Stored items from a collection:
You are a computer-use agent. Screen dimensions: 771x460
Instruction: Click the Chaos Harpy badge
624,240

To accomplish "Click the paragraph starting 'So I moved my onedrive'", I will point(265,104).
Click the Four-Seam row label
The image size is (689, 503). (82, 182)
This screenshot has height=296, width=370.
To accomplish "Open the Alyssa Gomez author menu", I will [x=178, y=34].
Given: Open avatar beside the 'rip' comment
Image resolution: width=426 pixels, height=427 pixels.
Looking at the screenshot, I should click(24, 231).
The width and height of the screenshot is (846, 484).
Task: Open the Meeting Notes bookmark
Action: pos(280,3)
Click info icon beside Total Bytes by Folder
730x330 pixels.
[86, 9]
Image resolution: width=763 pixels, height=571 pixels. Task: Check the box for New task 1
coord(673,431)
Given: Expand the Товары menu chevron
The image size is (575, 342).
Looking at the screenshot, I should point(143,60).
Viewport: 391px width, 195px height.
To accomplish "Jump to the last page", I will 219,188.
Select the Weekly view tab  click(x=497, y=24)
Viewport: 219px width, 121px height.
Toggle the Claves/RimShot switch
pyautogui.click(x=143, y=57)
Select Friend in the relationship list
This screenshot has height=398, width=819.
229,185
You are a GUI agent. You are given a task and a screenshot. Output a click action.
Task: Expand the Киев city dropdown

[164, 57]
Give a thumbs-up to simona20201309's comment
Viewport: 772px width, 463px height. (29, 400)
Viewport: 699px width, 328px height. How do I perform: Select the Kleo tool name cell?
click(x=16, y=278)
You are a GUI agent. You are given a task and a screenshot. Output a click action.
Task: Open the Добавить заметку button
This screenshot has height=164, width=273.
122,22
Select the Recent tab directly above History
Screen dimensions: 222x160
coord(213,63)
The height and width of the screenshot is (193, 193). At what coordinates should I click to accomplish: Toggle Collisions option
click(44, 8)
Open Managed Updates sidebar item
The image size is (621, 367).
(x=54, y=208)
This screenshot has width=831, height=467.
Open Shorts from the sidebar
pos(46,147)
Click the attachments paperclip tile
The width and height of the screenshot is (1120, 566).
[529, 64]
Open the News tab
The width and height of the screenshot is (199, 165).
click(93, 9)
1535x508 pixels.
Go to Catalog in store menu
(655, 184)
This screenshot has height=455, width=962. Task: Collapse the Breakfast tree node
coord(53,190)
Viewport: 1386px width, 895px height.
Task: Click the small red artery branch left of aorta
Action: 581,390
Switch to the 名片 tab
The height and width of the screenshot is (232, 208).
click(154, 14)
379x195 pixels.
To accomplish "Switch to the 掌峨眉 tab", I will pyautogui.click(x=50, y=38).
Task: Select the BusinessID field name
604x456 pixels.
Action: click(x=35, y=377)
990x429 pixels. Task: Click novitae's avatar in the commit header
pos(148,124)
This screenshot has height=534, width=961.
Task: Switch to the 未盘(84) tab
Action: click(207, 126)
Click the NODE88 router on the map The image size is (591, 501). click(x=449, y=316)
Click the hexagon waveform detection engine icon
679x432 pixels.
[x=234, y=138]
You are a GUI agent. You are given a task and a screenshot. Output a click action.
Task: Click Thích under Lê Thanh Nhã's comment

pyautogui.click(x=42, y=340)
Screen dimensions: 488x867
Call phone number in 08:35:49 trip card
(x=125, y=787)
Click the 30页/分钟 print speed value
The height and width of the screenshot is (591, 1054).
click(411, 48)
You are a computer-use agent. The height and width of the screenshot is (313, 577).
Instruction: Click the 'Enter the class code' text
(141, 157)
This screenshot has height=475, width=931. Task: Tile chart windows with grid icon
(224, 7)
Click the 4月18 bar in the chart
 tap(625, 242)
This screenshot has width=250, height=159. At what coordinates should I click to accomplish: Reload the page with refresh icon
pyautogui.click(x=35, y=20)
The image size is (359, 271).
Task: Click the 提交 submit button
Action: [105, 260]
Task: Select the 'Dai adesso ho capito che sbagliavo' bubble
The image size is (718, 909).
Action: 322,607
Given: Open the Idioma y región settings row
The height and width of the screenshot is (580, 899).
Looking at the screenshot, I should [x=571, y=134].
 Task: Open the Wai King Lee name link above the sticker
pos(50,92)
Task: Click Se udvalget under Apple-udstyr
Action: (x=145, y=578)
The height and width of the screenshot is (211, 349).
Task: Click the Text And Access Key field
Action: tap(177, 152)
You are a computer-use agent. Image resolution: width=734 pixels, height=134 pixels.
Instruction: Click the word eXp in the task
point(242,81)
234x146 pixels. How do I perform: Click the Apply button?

Task item — Reproduce all of the records exactly.

Exercise answer —
You are a computer-use agent. Screen dimensions: 771x460
Instruction: Click the Chaos Harpy badge
624,240

To accomplish "Click the paragraph starting 'So I moved my onedrive'", I will point(265,104).
Click the Four-Seam row label
The image size is (689, 503). (82, 182)
This screenshot has height=296, width=370.
To accomplish "Open the Alyssa Gomez author menu", I will [x=178, y=34].
Given: Open avatar beside the 'rip' comment
Image resolution: width=426 pixels, height=427 pixels.
Looking at the screenshot, I should click(24, 231).
The width and height of the screenshot is (846, 484).
Task: Open the Meeting Notes bookmark
Action: pos(280,3)
Click info icon beside Total Bytes by Folder
730x330 pixels.
[86, 9]
Image resolution: width=763 pixels, height=571 pixels. Task: Check the box for New task 1
coord(673,431)
Given: Expand the Товары menu chevron
The image size is (575, 342).
Looking at the screenshot, I should point(143,60).
Viewport: 391px width, 195px height.
To accomplish "Jump to the last page", I will 219,188.
Select the Weekly view tab  click(x=497, y=24)
Viewport: 219px width, 121px height.
Toggle the Claves/RimShot switch
pyautogui.click(x=143, y=57)
Select Friend in the relationship list
This screenshot has height=398, width=819.
229,185
You are a GUI agent. You are given a task and a screenshot. Output a click action.
Task: Expand the Киев city dropdown

[164, 57]
Give a thumbs-up to simona20201309's comment
Viewport: 772px width, 463px height. (29, 400)
Viewport: 699px width, 328px height. How do I perform: Select the Kleo tool name cell?
click(x=16, y=278)
You are a GUI agent. You are given a task and a screenshot. Output a click action.
Task: Open the Добавить заметку button
This screenshot has height=164, width=273.
122,22
Select the Recent tab directly above History
Screen dimensions: 222x160
coord(213,63)
The height and width of the screenshot is (193, 193). At what coordinates should I click to accomplish: Toggle Collisions option
click(44, 8)
Open Managed Updates sidebar item
The image size is (621, 367).
(x=54, y=208)
This screenshot has width=831, height=467.
Open Shorts from the sidebar
pos(46,147)
Click the attachments paperclip tile
The width and height of the screenshot is (1120, 566).
[529, 64]
Open the News tab
The width and height of the screenshot is (199, 165).
click(93, 9)
1535x508 pixels.
Go to Catalog in store menu
(655, 184)
This screenshot has height=455, width=962. Task: Collapse the Breakfast tree node
coord(53,190)
Viewport: 1386px width, 895px height.
Task: Click the small red artery branch left of aorta
Action: 581,390
Switch to the 名片 tab
The height and width of the screenshot is (232, 208).
click(154, 14)
379x195 pixels.
To accomplish "Switch to the 掌峨眉 tab", I will pyautogui.click(x=50, y=38).
Task: Select the BusinessID field name
604x456 pixels.
Action: click(x=35, y=377)
990x429 pixels. Task: Click novitae's avatar in the commit header
pos(148,124)
This screenshot has height=534, width=961.
Task: Switch to the 未盘(84) tab
Action: click(207, 126)
Click the NODE88 router on the map The image size is (591, 501). click(x=449, y=316)
Click the hexagon waveform detection engine icon
679x432 pixels.
[x=234, y=138]
You are a GUI agent. You are given a task and a screenshot. Output a click action.
Task: Click Thích under Lê Thanh Nhã's comment

pyautogui.click(x=42, y=340)
Screen dimensions: 488x867
Call phone number in 08:35:49 trip card
(x=125, y=787)
Click the 30页/分钟 print speed value
The height and width of the screenshot is (591, 1054).
click(411, 48)
You are a computer-use agent. The height and width of the screenshot is (313, 577).
Instruction: Click the 'Enter the class code' text
(141, 157)
This screenshot has height=475, width=931. Task: Tile chart windows with grid icon
(224, 7)
Click the 4月18 bar in the chart
 tap(625, 242)
This screenshot has width=250, height=159. At what coordinates should I click to accomplish: Reload the page with refresh icon
pyautogui.click(x=35, y=20)
The image size is (359, 271).
Task: Click the 提交 submit button
Action: [105, 260]
Task: Select the 'Dai adesso ho capito che sbagliavo' bubble
The image size is (718, 909).
Action: 322,607
Given: Open the Idioma y región settings row
The height and width of the screenshot is (580, 899).
Looking at the screenshot, I should [x=571, y=134].
 Task: Open the Wai King Lee name link above the sticker
pos(50,92)
Task: Click Se udvalget under Apple-udstyr
Action: (x=145, y=578)
The height and width of the screenshot is (211, 349).
Task: Click the Text And Access Key field
Action: tap(177, 152)
You are a computer-use agent. Image resolution: width=734 pixels, height=134 pixels.
Instruction: Click the word eXp in the task
point(242,81)
234x146 pixels. How do I perform: Click the Apply button?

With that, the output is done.